--- RECORDED DATA ---
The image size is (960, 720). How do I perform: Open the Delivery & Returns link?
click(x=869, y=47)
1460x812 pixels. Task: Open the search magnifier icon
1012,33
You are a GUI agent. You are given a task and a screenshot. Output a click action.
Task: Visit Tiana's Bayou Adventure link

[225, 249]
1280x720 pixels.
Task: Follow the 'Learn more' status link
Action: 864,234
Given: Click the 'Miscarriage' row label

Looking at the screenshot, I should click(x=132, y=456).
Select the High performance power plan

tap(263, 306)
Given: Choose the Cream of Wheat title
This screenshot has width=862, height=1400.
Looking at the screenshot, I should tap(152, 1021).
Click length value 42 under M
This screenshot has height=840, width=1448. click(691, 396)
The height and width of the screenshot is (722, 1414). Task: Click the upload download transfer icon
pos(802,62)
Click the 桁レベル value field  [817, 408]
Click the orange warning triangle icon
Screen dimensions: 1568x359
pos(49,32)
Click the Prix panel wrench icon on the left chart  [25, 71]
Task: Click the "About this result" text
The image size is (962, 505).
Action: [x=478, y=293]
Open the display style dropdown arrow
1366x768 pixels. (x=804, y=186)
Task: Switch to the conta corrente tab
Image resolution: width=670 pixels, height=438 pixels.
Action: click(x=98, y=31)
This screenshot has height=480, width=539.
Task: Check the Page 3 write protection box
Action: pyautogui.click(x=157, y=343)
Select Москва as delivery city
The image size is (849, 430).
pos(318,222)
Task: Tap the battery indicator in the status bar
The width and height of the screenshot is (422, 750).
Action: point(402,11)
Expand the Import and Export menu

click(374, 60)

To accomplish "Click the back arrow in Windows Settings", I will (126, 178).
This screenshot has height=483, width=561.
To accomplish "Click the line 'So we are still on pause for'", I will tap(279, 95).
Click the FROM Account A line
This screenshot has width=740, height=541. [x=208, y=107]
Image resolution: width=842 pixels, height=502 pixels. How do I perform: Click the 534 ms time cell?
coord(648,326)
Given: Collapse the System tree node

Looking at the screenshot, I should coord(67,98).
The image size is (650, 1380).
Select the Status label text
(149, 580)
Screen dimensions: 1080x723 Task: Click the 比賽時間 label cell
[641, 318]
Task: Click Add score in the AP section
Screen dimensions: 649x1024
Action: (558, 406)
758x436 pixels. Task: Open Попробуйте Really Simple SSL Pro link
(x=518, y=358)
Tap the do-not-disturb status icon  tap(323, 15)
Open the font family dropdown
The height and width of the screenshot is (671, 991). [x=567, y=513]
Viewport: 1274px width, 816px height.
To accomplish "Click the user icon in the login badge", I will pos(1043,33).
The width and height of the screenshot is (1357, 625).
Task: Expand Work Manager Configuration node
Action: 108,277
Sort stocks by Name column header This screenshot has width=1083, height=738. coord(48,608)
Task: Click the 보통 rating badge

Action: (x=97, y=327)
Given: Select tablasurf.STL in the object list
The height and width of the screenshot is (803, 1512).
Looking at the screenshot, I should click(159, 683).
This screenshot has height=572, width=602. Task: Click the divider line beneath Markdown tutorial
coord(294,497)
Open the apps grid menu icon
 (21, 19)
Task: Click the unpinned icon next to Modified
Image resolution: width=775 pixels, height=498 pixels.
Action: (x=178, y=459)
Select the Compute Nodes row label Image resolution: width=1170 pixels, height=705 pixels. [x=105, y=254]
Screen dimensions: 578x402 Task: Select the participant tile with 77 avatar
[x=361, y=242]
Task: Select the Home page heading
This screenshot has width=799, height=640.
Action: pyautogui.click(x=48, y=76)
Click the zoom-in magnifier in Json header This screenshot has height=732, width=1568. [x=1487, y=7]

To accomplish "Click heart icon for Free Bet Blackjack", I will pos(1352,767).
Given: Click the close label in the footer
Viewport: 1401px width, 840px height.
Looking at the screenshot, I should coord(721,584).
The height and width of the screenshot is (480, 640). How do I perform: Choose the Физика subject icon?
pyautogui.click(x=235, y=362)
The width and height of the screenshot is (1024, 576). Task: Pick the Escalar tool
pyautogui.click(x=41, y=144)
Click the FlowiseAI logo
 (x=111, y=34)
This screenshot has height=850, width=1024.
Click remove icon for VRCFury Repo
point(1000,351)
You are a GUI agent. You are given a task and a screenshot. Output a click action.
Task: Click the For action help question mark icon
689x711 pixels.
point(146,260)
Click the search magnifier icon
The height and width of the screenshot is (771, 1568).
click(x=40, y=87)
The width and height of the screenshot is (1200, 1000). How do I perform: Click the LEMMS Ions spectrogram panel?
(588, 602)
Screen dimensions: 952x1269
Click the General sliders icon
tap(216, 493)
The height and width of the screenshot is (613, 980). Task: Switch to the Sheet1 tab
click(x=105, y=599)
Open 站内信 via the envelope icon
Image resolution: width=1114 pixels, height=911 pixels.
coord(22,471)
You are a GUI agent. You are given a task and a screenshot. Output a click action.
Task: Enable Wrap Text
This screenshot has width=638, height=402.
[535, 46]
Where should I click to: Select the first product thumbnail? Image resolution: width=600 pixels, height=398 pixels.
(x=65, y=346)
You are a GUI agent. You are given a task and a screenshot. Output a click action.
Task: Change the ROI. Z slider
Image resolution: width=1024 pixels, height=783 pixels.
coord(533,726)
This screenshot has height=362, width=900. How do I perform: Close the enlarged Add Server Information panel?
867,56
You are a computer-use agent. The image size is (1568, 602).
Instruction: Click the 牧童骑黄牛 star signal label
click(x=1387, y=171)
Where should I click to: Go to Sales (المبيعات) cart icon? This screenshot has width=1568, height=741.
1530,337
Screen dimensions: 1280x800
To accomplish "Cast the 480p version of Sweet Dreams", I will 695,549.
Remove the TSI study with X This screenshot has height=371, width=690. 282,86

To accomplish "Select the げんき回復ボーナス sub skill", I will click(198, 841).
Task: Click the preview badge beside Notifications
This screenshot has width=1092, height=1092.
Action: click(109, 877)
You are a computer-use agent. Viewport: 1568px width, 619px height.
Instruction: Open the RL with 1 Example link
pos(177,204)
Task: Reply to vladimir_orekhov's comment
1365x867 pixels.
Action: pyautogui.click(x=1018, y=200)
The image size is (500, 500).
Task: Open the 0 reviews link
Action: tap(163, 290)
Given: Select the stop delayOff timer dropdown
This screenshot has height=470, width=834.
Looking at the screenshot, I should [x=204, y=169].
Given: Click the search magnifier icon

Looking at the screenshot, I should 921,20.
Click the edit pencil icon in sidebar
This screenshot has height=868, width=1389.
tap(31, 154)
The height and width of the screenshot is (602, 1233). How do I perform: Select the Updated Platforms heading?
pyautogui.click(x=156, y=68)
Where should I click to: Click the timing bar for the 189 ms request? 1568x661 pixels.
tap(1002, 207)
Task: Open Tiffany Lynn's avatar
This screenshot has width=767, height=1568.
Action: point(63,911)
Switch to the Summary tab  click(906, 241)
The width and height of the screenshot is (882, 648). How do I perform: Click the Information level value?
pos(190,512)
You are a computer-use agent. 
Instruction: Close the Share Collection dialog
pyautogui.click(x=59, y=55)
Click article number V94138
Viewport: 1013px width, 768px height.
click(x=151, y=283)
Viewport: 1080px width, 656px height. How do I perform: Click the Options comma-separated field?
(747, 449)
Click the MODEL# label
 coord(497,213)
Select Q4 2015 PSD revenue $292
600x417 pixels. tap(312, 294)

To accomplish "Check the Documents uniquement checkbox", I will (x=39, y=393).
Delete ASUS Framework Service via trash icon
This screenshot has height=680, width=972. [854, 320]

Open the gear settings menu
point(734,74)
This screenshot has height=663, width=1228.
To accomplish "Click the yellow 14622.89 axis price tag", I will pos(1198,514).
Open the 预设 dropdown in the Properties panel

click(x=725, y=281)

--- WORK TO COMPLETE ---
Only the lines from the one containing "Click length value 42 under M" through the one containing "Select Москва as delivery city" are to be retyped, both boundary lines included, with no other material.

--- SOLVED EXERCISE ---
Click length value 42 under M
This screenshot has height=840, width=1448. click(691, 396)
The height and width of the screenshot is (722, 1414). Task: Click the upload download transfer icon
pos(802,62)
Click the 桁レベル value field  [817, 408]
Click the orange warning triangle icon
Screen dimensions: 1568x359
pos(49,32)
Click the Prix panel wrench icon on the left chart  [25, 71]
Task: Click the "About this result" text
The image size is (962, 505).
Action: [x=478, y=293]
Open the display style dropdown arrow
1366x768 pixels. (x=804, y=186)
Task: Switch to the conta corrente tab
Image resolution: width=670 pixels, height=438 pixels.
Action: click(x=98, y=31)
This screenshot has height=480, width=539.
Task: Check the Page 3 write protection box
Action: pyautogui.click(x=157, y=343)
Select Москва as delivery city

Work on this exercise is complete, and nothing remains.